WRITTEN REQUEST
Render every line of the entries below as a JSON list of strings, one string per line, with blank lines omitted. Leave the pictures out.
• • • •
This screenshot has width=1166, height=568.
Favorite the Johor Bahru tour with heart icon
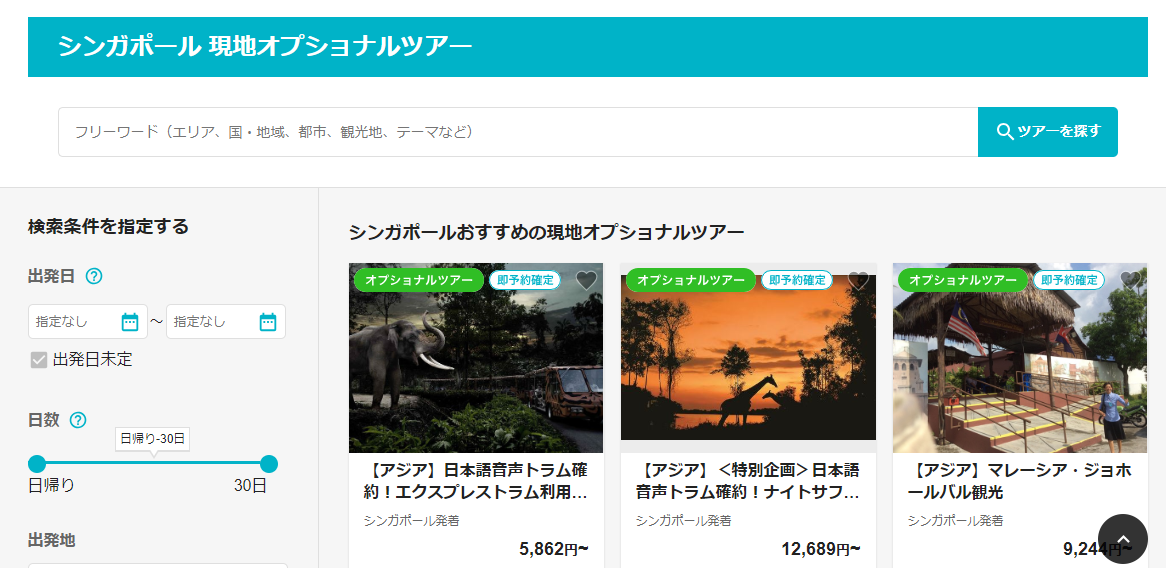pos(1130,281)
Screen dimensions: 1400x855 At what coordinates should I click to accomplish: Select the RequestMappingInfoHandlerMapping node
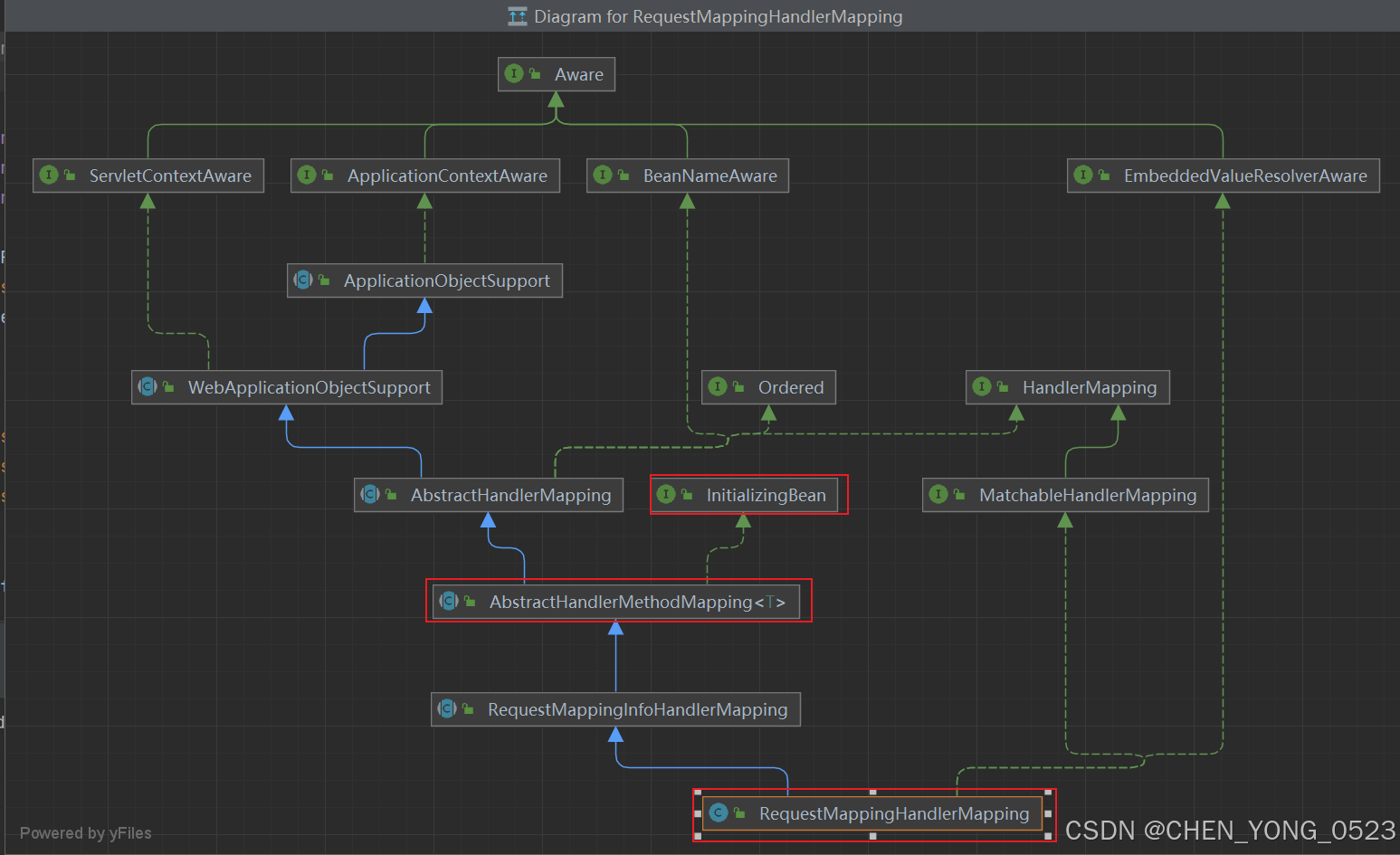tap(615, 709)
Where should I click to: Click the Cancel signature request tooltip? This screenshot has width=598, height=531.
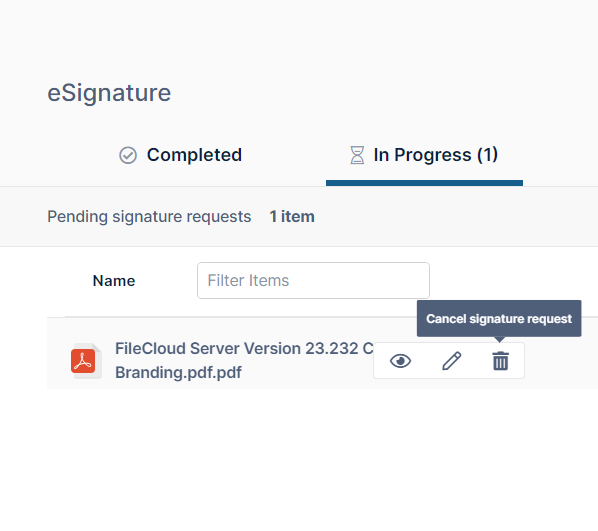tap(499, 319)
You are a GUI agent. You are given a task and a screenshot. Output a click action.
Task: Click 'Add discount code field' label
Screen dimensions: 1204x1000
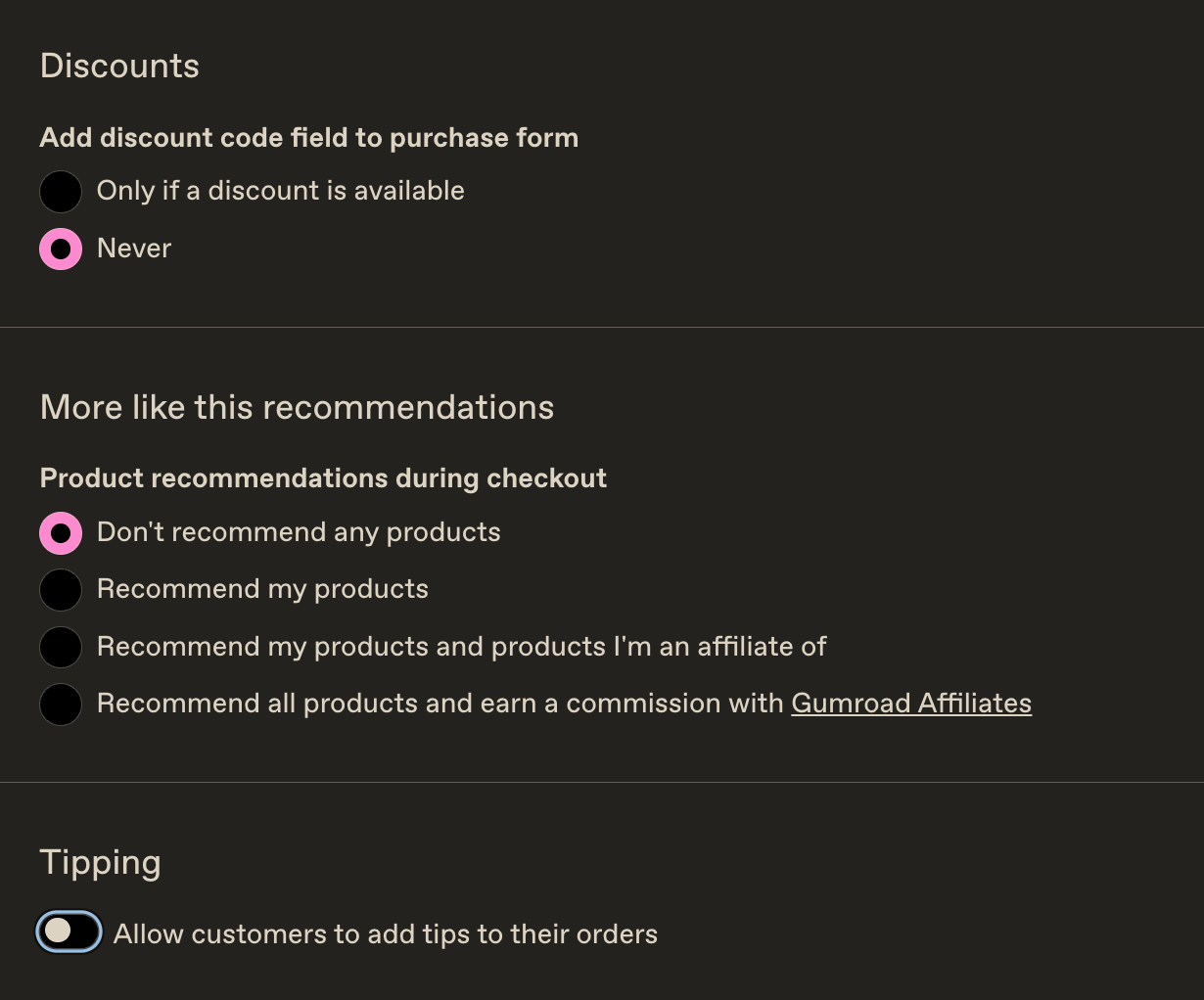[309, 137]
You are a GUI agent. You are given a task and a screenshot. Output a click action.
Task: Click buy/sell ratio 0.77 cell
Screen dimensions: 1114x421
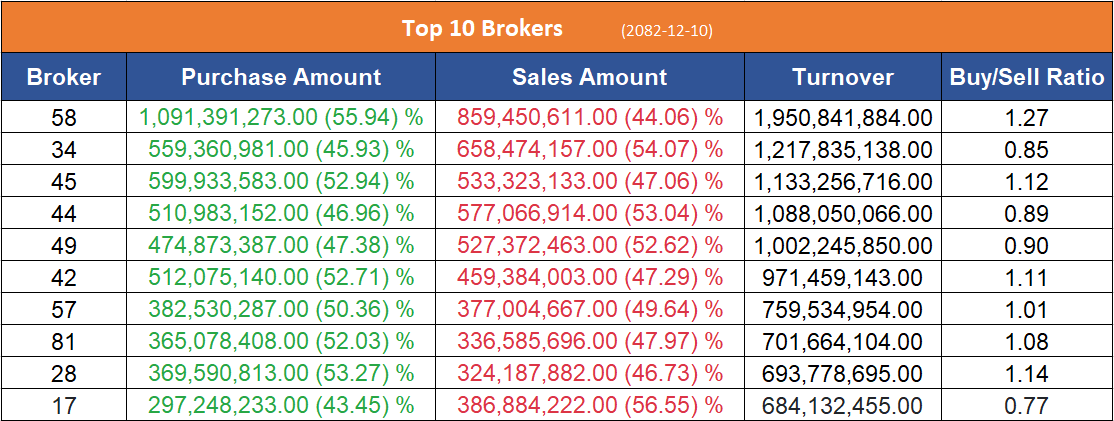point(1027,406)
• • • •
EXERCISE RESULT
[
  "This screenshot has width=1166, height=568.",
  "Favorite the Johor Bahru tour with heart icon",
  "pos(1130,281)",
  "Screen dimensions: 1400x855 At what coordinates should I click to accomplish: Select the RequestMappingInfoHandlerMapping node",
  "tap(615, 709)",
  "Where should I click to: Click the Cancel signature request tooltip? This screenshot has width=598, height=531.",
  "tap(499, 319)",
  "You are a GUI agent. You are given a task and a screenshot. Output a click action.",
  "Task: Click 'Add discount code field' label",
  "Screen dimensions: 1204x1000",
  "[309, 137]",
  "You are a GUI agent. You are given a task and a screenshot. Output a click action.",
  "Task: Click buy/sell ratio 0.77 cell",
  "Screen dimensions: 1114x421",
  "point(1027,406)"
]